*What to produce*
Repeat word for word the portion of the pavement recycling text that starts at "Generating RAP" and ends at "a rotating drum.".

*Given text*

········

Performance of the HMA containing RAP has clearly shown that this approach to resource management has proven to be a winner. Significant quantities of both asphalt cement and aggregates have been saved from the landfill. These savings translate into significant economic advantage to both the public and private sectors.
Given this phenomenal growth in the use of RAP, why then do some states limit the use of RAP to certain projects specified by the DOT? Could it be, as the FHWA concluded in its report, Pavement Recycling Executive Summary and Report that specifications and attitudes are major obstacles to the use of RAP? Or have isolated problems with the use of RAP given wrong impressions for use of the product?
Generating RAP
Based on review of existing pavement conditions and grade requirements, the pavement engineer may elect to remove existing HMA in the pavement structure. The removal may be accomplished at partial or full depth of the HMA. Partial depth removal is generally accomplished using a milling machine. The milling machine consists of a series of cutting heads on a rotating drum.

········

*Material supplied*
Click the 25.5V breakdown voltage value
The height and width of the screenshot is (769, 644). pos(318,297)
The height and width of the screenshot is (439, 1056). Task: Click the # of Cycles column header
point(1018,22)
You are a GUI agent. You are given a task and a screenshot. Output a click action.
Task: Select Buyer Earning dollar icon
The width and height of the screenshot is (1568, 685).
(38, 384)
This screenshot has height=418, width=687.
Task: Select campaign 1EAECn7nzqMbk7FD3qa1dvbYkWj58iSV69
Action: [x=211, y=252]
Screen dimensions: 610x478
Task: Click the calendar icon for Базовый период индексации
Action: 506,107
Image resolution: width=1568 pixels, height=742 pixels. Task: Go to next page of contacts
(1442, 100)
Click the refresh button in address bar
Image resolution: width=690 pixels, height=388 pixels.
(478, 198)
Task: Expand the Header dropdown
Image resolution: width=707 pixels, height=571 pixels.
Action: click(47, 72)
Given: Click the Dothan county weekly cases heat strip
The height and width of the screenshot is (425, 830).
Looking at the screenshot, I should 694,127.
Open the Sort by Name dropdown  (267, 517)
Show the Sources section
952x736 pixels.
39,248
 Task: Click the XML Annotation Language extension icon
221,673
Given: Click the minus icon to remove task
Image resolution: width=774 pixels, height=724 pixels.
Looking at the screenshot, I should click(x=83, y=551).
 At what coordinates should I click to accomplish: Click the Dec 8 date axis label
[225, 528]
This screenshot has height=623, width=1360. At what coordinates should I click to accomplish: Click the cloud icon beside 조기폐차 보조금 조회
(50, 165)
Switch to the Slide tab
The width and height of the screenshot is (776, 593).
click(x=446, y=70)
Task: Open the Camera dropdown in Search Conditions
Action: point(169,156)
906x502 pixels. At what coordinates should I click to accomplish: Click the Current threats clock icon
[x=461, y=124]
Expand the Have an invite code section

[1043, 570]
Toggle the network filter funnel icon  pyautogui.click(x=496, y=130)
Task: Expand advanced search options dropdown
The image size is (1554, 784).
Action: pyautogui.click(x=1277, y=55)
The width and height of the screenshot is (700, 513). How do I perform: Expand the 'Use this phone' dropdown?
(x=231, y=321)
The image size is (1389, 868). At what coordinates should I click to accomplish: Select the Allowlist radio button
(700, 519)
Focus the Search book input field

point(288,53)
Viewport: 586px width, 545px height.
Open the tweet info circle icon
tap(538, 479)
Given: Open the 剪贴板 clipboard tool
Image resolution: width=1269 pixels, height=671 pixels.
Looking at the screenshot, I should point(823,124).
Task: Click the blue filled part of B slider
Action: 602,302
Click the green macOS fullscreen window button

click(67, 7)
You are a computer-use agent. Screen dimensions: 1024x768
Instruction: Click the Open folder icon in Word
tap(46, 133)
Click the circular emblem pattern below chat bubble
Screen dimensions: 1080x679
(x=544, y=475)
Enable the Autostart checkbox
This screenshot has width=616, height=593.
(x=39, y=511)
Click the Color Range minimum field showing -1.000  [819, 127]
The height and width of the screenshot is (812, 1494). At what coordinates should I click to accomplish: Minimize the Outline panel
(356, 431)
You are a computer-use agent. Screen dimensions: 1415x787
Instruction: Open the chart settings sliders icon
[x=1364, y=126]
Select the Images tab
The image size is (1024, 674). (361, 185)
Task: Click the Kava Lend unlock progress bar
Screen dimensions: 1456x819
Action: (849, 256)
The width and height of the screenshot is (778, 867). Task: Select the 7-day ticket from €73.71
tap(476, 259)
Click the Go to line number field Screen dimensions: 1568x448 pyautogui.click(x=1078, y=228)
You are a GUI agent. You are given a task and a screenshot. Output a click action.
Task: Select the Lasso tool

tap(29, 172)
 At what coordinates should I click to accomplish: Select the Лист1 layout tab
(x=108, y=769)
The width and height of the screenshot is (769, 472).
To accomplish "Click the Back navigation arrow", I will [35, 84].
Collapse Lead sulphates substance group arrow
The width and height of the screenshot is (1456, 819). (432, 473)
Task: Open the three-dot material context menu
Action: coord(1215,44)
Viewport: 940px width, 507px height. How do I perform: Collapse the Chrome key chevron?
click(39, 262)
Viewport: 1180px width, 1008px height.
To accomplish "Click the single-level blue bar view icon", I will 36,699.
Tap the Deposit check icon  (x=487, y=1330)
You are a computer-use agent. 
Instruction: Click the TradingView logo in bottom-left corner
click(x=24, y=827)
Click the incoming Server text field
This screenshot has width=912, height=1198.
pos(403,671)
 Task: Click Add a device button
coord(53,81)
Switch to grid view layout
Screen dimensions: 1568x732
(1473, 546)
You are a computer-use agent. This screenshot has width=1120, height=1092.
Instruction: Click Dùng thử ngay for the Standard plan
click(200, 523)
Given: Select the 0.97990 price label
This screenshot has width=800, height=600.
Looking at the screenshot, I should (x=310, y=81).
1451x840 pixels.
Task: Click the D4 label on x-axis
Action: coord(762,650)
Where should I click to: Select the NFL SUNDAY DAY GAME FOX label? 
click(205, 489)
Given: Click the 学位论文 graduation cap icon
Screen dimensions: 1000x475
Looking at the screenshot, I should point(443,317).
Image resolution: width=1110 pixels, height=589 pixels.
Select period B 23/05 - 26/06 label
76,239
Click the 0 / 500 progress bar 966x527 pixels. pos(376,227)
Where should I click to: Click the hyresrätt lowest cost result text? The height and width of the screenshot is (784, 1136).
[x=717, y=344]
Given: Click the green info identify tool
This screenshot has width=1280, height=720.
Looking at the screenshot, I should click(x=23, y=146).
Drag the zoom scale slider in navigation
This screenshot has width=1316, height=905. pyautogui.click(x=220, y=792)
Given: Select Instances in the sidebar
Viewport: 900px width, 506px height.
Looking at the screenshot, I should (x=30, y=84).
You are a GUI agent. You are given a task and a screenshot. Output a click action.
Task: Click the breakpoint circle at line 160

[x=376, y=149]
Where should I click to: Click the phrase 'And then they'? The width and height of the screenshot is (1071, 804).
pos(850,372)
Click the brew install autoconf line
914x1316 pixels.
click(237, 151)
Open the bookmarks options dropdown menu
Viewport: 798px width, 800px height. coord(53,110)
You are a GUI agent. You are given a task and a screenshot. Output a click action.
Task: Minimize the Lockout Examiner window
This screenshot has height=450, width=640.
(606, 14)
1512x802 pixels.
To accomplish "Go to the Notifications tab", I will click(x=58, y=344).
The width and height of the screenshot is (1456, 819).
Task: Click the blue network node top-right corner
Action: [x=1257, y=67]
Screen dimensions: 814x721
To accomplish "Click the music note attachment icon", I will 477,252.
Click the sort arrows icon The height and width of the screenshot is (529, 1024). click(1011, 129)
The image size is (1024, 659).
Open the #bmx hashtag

········

*In response*
Generating RAP
Based on review of existing pavement conditions and grade requirements, the pavement engineer may elect to remove existing HMA in the pavement structure. The removal may be accomplished at partial or full depth of the HMA. Partial depth removal is generally accomplished using a milling machine. The milling machine consists of a series of cutting heads on a rotating drum.